EXTRACT PROVIDED>
<<<<

As of July 31, 2012, the value of our construction contract backlog was $286 million compared with a backlog value of $415 million as of January 31, 2012. Over 95% of our current backlog relates to two projects, the Sentinel project described above and a 49.9 megawatt biomass-fired power plant under construction in east Texas. The rest of the backlog amount primarily relates to a pair of wind-farm projects and a solar-powered energy facility.

Outlook

Current economic conditions in the United States reflect ongoing weakness in employment, housing and many other industry sectors. Stubbornly high unemployment, the depressed state of the housing industry, reduced state and local government budgets and sluggish manufacturing activity have all contributed significantly to a reduction in construction spending in the United States from pre-recession levels. Affecting us more specifically, these factors have resulted in minimal new demands for electricity which in turn has resulted in power plant operators experiencing less urgency to build new electricity-generating power plants. In addition, the significant instability in the financial markets may be continuing to make it difficult for certain of our customers, particularly for projects funded by private investment, to access the credit markets to obtain financing for new construction projects on satisfactory terms or at all.

>>>>

SUPPLIED DATA>
<<<<

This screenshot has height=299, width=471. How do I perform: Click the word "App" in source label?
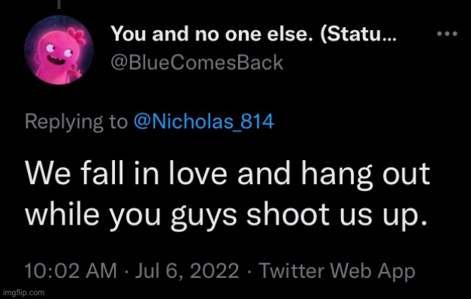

>>>>

Please set down, word for word, the part of the construction backlog excerpt starting at "As of July 31, 2012, the" and ending at "solar-powered energy facility.".

As of July 31, 2012, the value of our construction contract backlog was $286 million compared with a backlog value of $415 million as of January 31, 2012. Over 95% of our current backlog relates to two projects, the Sentinel project described above and a 49.9 megawatt biomass-fired power plant under construction in east Texas. The rest of the backlog amount primarily relates to a pair of wind-farm projects and a solar-powered energy facility.